RAS
Emmanuel Dundic, (BE), 1969
Artiste sélectionné dans le cadre de l’appel à projets 
Rue Pont d’Avroy, 28

A travers son travail artistique, Emmanuel Dundic (1969) nous invite à prendre part à une narration faite de mots, d’images et d’objets. Nous pénétrons dans une sorte de cabinet de curiosités poétiques, où l’intrigant et l’intimiste se côtoient. Une histoire plus vaste, commune se déploie : pouvoirs temporel et sacré se rencontrent, croyances religieuses et populaires se mêlent. Ses œuvres semblent évoquer des bribes de souvenirs, des moments précis ou plus flous, des reliques précieuses par leur caractère sentimental, des personnes disparues ou encore des éléments d’une histoire propre à chacun. La mise en emphase de l’exposition permet de rendre leur sacralité et leur préciosité à des objets pouvant sembler banals ou anecdotiques. Leur dimension historique est pourtant indéniable, puissante, mais également désarçonnante. En effet, la temporalité dans l’œuvre d’Emmanuel Dundic est fluctuante. Son emploi d’objets anciens trouvés témoigne de ce lien avec le passé, mais le second souffle offert, ainsi que l’intervention et la réappropriation qui ont lieu sur certains d’entre eux attestent également d’un nouveau lien établi avec le présent. D'autres ont même été créés de toutes pièces. À ces œuvres vient se greffer l’utilisation de mots – à double sens, aphorismes, mots à tiroir. Récurrente chez l’artiste, celle-ci ajoute un mystère, une rupture, une dimension supplémentaire et révèle notamment son intérêt pour la littérature et le mode d’écriture, joints à sa pratique plasticienne.

 

Elisa Tomsin, extrait du communiqué pour l’exposition en duo avec Sven Verhaeghe, Centre Culturel de Marchin, avril 2016.

 
ENGLISH

 

 

Through his artistic work, Emmanuel Dundic (1969) invites us to take part in a narrative made of words, images and objects. We penetrate into a sort of cabinet of poetic curiosities, where the schemer and the intimist rub shoulders. A vaster common story spreads out: temporal and sacred powers meet, religious and popular beliefs merge. His artworks seem to evoke fragments of memories, precise or woolier moments, precious relics thanks to their sentimental nature, missing persons or elements of an individual story. The emphasis of the exhibition enables the artist to return their sacrality and preciosity to seemingly banal or anecdotal objects. Their historical dimension is yet undeniable, powerful, but also disconcerting. The temporality in Emmanuel Dundic’s artwork is actually fluctuating. His use of old found objects demonstrates this connection with the past, but the offered second wind, and the intervention and the reappropriation of some of them also highlight a new connection with the present. Others were even created from scratch.
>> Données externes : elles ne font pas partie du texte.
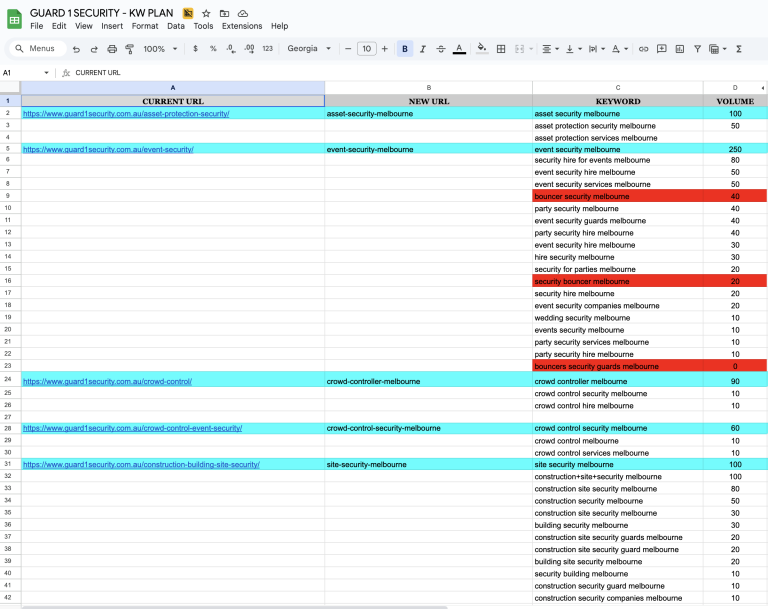
Task: Insert link using the toolbar icon
Action: point(643,48)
These artworks also feature double meaning words, aphorisms, neologisms. These words are recurrent in his work and add a mystery, a rupture, an extra dimension and also reveal his interest in literature and the writing style, connected to his artistic approach.

Elisa Tomsin, extract of the communiqué for the exhibition in duo with Sven Verhaeghe, Centre Culturel de Marchin, April 2016.